Exercise
Render every line of the data below as a Markdown table with two columns, "No." for the row number and "Line" for the line itself, skipping blank lines.

+ + + + +

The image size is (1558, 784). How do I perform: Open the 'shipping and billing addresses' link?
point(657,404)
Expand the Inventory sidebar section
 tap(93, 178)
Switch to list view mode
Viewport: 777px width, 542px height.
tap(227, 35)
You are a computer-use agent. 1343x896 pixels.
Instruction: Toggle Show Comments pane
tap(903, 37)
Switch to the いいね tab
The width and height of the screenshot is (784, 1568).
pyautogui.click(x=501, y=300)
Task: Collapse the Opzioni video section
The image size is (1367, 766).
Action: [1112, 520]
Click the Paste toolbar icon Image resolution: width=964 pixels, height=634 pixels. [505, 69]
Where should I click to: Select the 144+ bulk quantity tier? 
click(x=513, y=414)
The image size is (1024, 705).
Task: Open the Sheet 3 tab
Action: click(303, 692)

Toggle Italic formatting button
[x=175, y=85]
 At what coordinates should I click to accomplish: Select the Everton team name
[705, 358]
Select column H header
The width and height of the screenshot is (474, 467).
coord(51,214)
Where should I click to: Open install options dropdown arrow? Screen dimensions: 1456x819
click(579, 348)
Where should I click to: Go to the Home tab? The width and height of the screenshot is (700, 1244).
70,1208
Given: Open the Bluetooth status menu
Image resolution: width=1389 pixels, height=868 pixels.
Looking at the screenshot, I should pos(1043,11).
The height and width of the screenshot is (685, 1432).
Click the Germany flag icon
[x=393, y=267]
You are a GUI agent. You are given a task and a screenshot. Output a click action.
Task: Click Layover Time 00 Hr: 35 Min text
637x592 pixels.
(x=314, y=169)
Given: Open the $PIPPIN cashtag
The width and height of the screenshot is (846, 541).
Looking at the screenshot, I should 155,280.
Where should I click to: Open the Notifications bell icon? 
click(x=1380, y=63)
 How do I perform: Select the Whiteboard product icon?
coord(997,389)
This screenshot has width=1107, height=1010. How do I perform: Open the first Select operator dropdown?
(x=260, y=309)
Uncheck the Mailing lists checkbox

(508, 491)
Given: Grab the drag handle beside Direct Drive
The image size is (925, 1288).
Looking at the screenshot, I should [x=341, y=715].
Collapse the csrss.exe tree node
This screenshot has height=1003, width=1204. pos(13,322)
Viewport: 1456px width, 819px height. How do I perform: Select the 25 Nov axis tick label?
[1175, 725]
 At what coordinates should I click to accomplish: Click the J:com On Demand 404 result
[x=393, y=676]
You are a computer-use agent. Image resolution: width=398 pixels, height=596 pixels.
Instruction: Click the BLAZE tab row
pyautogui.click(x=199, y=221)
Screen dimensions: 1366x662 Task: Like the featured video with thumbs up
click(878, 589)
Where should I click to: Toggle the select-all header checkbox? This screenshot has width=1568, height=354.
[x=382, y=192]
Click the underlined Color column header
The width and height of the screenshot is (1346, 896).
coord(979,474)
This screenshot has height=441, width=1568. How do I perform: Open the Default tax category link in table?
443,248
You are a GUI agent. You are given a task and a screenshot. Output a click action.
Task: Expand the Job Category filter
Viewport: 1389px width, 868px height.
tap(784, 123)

+ + + + +

Result below
| No. | Line |
|---|---|
| 1 | The image size is (1558, 784). How do I perform: Open the 'shipping and billing addresses' link? |
| 2 | point(657,404) |
| 3 | Expand the Inventory sidebar section |
| 4 |  tap(93, 178) |
| 5 | Switch to list view mode |
| 6 | Viewport: 777px width, 542px height. |
| 7 | tap(227, 35) |
| 8 | You are a computer-use agent. 1343x896 pixels. |
| 9 | Instruction: Toggle Show Comments pane |
| 10 | tap(903, 37) |
| 11 | Switch to the いいね tab |
| 12 | The width and height of the screenshot is (784, 1568). |
| 13 | pyautogui.click(x=501, y=300) |
| 14 | Task: Collapse the Opzioni video section |
| 15 | The image size is (1367, 766). |
| 16 | Action: [1112, 520] |
| 17 | Click the Paste toolbar icon Image resolution: width=964 pixels, height=634 pixels. [505, 69] |
| 18 | Where should I click to: Select the 144+ bulk quantity tier?  |
| 19 | click(x=513, y=414) |
| 20 | The image size is (1024, 705). |
| 21 | Task: Open the Sheet 3 tab |
| 22 | Action: click(303, 692) |
| 23 | Toggle Italic formatting button |
| 24 | [x=175, y=85] |
| 25 |  At what coordinates should I click to accomplish: Select the Everton team name |
| 26 | [705, 358] |
| 27 | Select column H header |
| 28 | The width and height of the screenshot is (474, 467). |
| 29 | coord(51,214) |
| 30 | Where should I click to: Open install options dropdown arrow? Screen dimensions: 1456x819 |
| 31 | click(579, 348) |
| 32 | Where should I click to: Go to the Home tab? The width and height of the screenshot is (700, 1244). |
| 33 | 70,1208 |
| 34 | Given: Open the Bluetooth status menu |
| 35 | Image resolution: width=1389 pixels, height=868 pixels. |
| 36 | Looking at the screenshot, I should pos(1043,11). |
| 37 | The height and width of the screenshot is (685, 1432). |
| 38 | Click the Germany flag icon |
| 39 | [x=393, y=267] |
| 40 | You are a GUI agent. You are given a task and a screenshot. Output a click action. |
| 41 | Task: Click Layover Time 00 Hr: 35 Min text |
| 42 | 637x592 pixels. |
| 43 | (x=314, y=169) |
| 44 | Given: Open the $PIPPIN cashtag |
| 45 | The width and height of the screenshot is (846, 541). |
| 46 | Looking at the screenshot, I should 155,280. |
| 47 | Where should I click to: Open the Notifications bell icon?  |
| 48 | click(x=1380, y=63) |
| 49 |  How do I perform: Select the Whiteboard product icon? |
| 50 | coord(997,389) |
| 51 | This screenshot has width=1107, height=1010. How do I perform: Open the first Select operator dropdown? |
| 52 | (x=260, y=309) |
| 53 | Uncheck the Mailing lists checkbox |
| 54 | (508, 491) |
| 55 | Given: Grab the drag handle beside Direct Drive |
| 56 | The image size is (925, 1288). |
| 57 | Looking at the screenshot, I should [x=341, y=715]. |
| 58 | Collapse the csrss.exe tree node |
| 59 | This screenshot has height=1003, width=1204. pos(13,322) |
| 60 | Viewport: 1456px width, 819px height. How do I perform: Select the 25 Nov axis tick label? |
| 61 | [1175, 725] |
| 62 |  At what coordinates should I click to accomplish: Click the J:com On Demand 404 result |
| 63 | [x=393, y=676] |
| 64 | You are a computer-use agent. Image resolution: width=398 pixels, height=596 pixels. |
| 65 | Instruction: Click the BLAZE tab row |
| 66 | pyautogui.click(x=199, y=221) |
| 67 | Screen dimensions: 1366x662 Task: Like the featured video with thumbs up |
| 68 | click(878, 589) |
| 69 | Where should I click to: Toggle the select-all header checkbox? This screenshot has width=1568, height=354. |
| 70 | [x=382, y=192] |
| 71 | Click the underlined Color column header |
| 72 | The width and height of the screenshot is (1346, 896). |
| 73 | coord(979,474) |
| 74 | This screenshot has height=441, width=1568. How do I perform: Open the Default tax category link in table? |
| 75 | 443,248 |
| 76 | You are a GUI agent. You are given a task and a screenshot. Output a click action. |
| 77 | Task: Expand the Job Category filter |
| 78 | Viewport: 1389px width, 868px height. |
| 79 | tap(784, 123) |